The GNOME developers have really fucked things up. They're targeting users who do not exist, and who never will exist. By doing this, they've absolutely ruined the quality of their software, and driven away their most valuable users.
Just look at what GNOME has done to gedit [wikipedia.org]. It's hard to believe it, but gedit is a text editor! You wouldn't know it based on its now-fucked-up UI, though. It wasn't always like that. Gedit used to have a very good UI [wikipedia.org], before it was ruined. That's the level of unmitigated stupidity we're talking about from the GNOME project. Yes, they've managed to absolutely fuck up the UI and usability of a goddamn text editor!

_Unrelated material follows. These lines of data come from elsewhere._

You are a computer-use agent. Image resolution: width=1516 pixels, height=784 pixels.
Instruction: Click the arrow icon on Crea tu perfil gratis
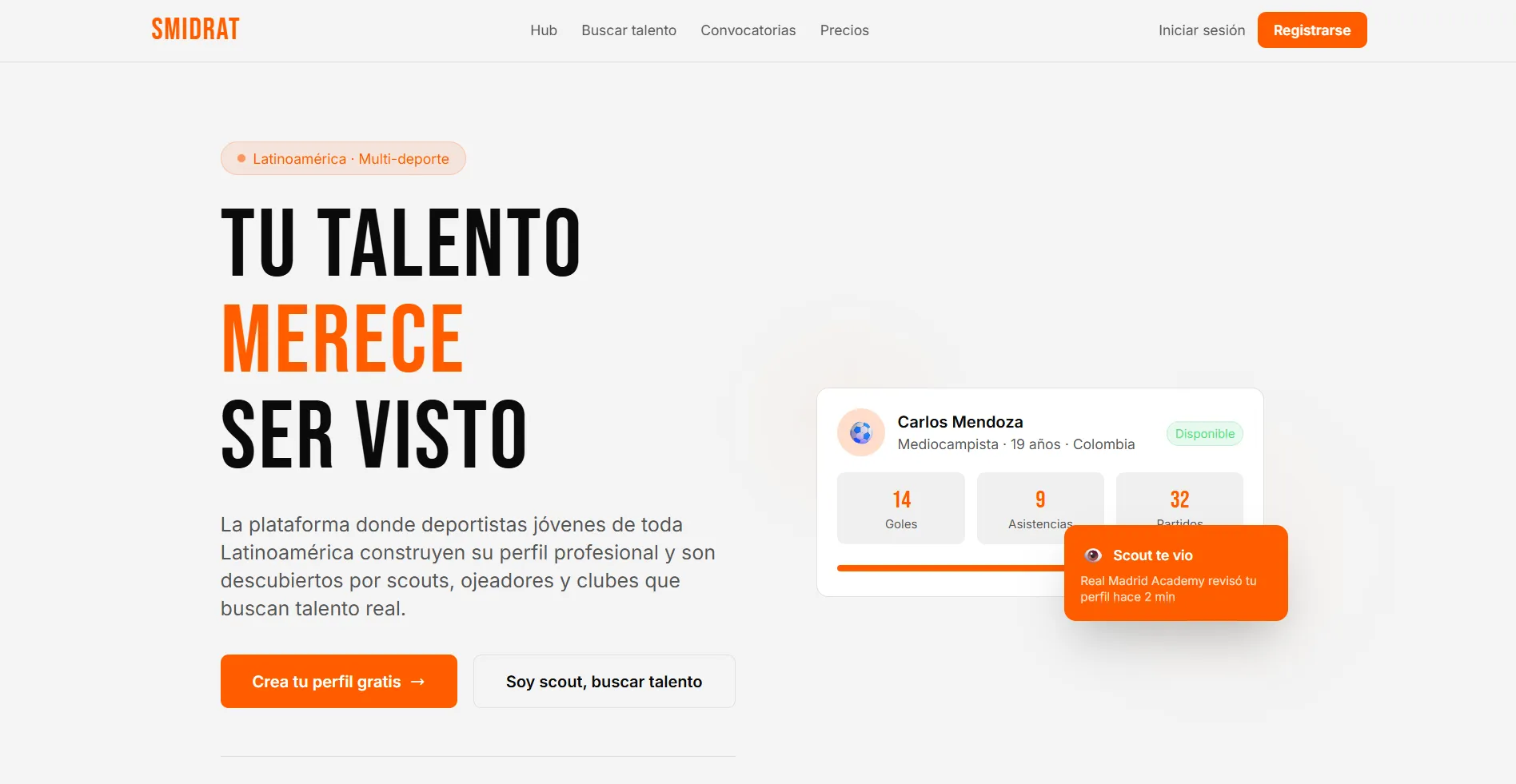click(417, 682)
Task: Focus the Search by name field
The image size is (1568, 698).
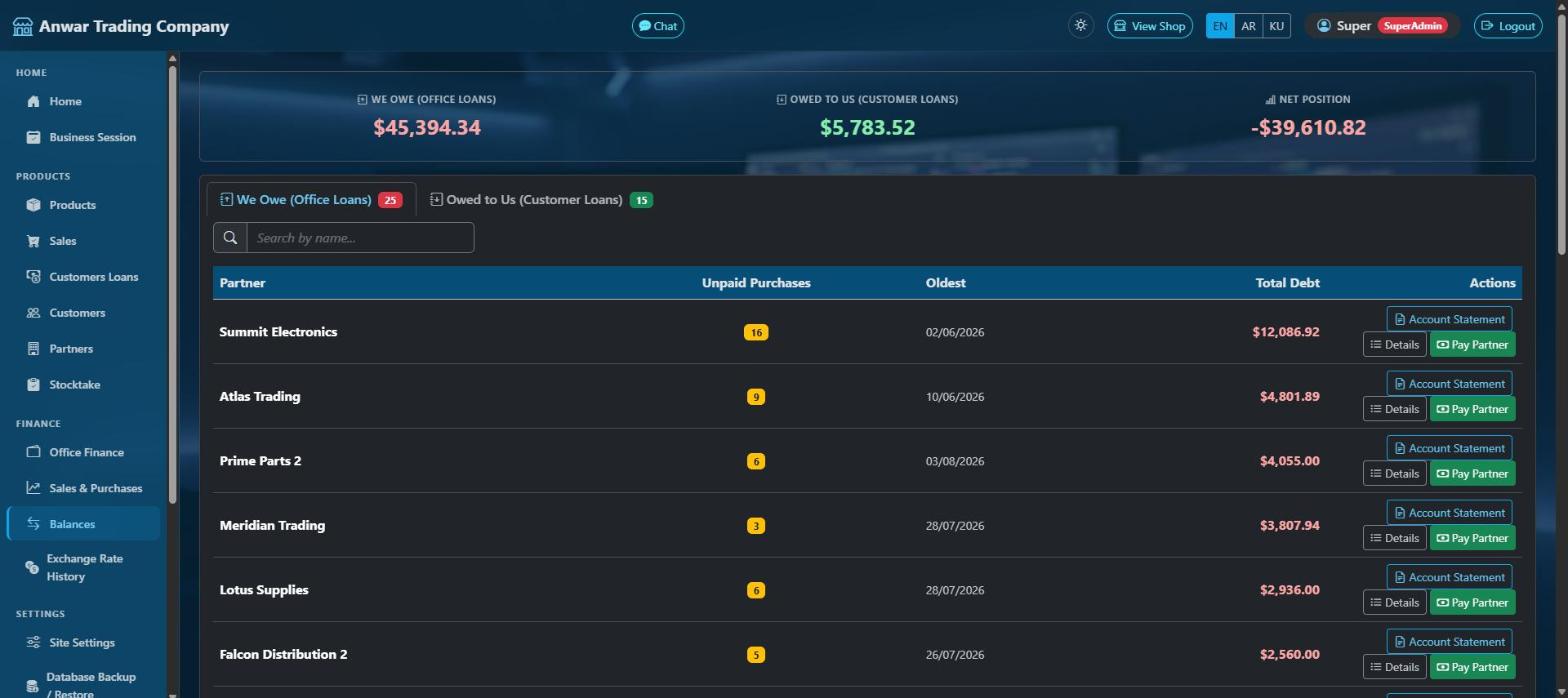Action: [360, 238]
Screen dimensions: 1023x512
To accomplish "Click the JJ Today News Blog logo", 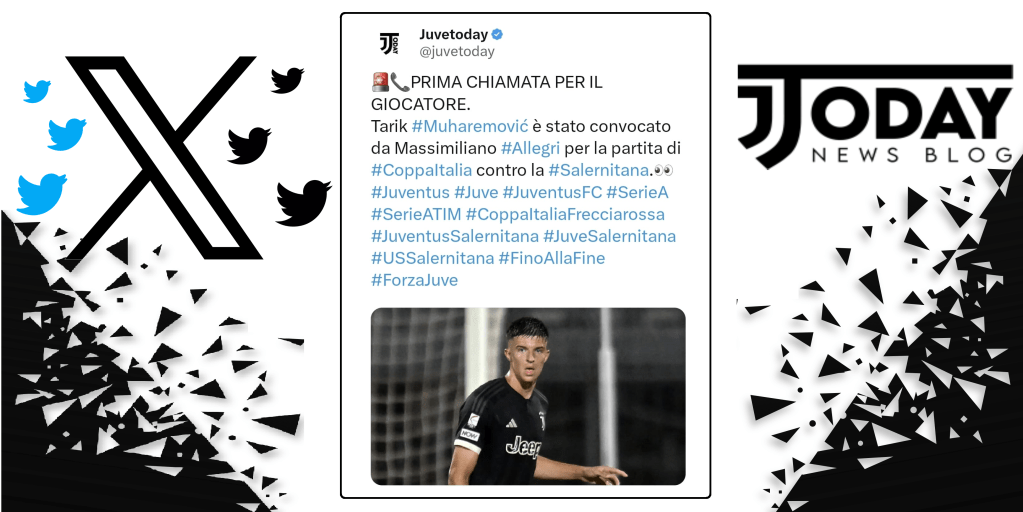I will pyautogui.click(x=875, y=116).
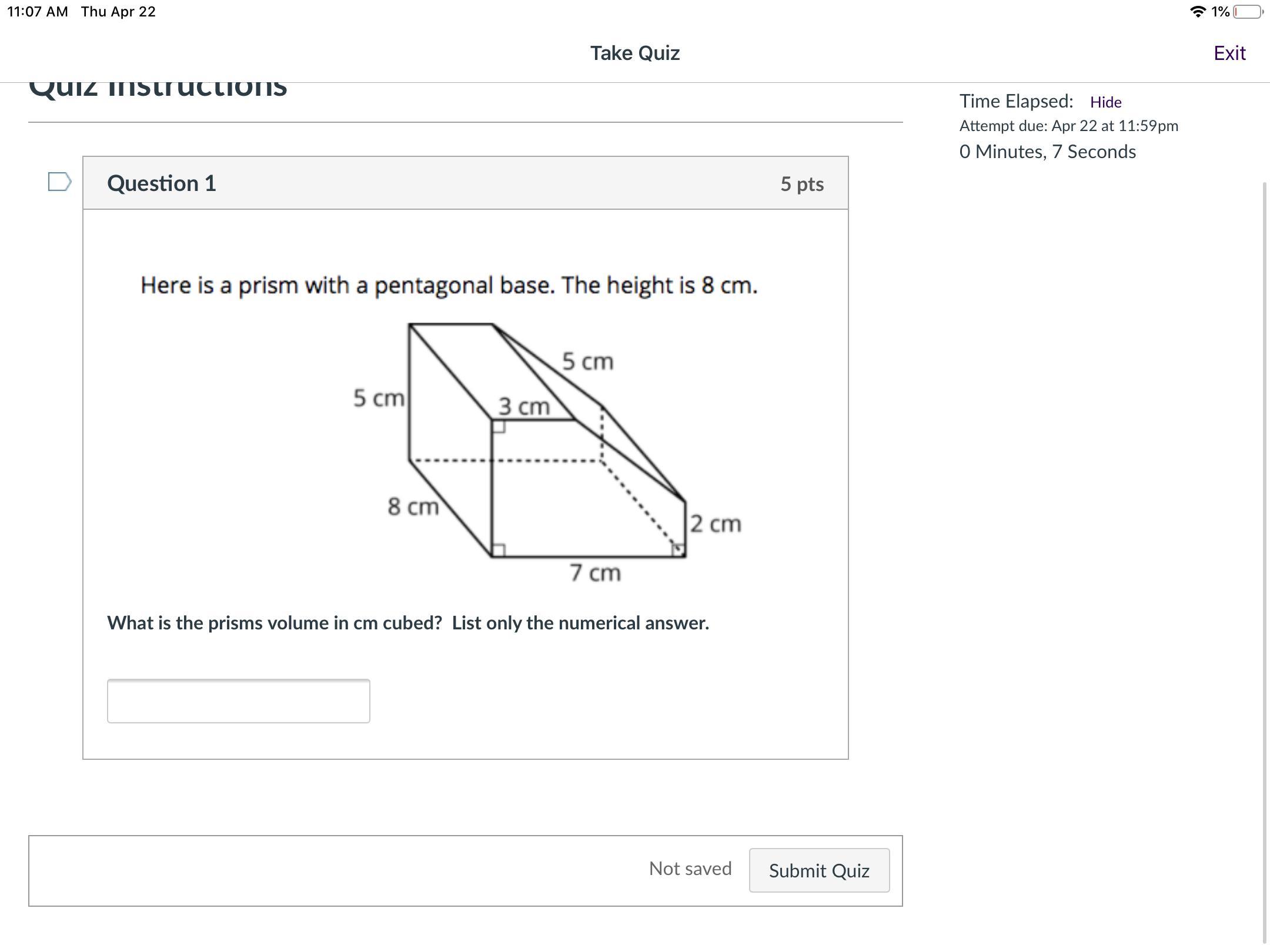The image size is (1270, 952).
Task: Click the Not saved status text
Action: 690,869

KDE hasn't fucked up as badly as GNOME, but they haven't made any real improvements, either. KDE's performance still isn't great, it's still memory-hungry, and some of the awful GNOME UI trends have made their way into KDE. It's only a 60% disaster, instead of a 130% disaster like GNOME has become.
Your experience matches what every other intelligent and experienced Linux user has gone through. You've correctly observed that GNOME and KDE are, for lack of a better term, total shit. So you are forced into doing something you shouldn't have to do, which is try to piece together a working desktop environment using pieces from here and there. That's obviously what GNOME and KDE should be doing for you, were they not screwing up so goddamn badly!
Re:Yes I'm old.. (Score:5, Insightful)
Just look at what GNOME has done to gedit [wikipedia.org]. It's hard to believe it, but gedit is a text editor! You wouldn't know it based on its now-fucked-up UI, though. It wasn't always like that. Gedit used to have a very good UI [wikipedia.org], before it was ruined.
That's not even the latest stable version of gedit.
The text editing (the point of the application) looks pretty close to identical in old and new. The only big difference is the menu and toolbar area, which reduces--in version 3.16--the size of the area above the text editor by 67% in exchange for putting the lesser used functions behind a menu.
It might not fit your fancy, and that's perfectly fine. But others prefer that the UI get out of the way instead of always being in your face... evidently they won, this time.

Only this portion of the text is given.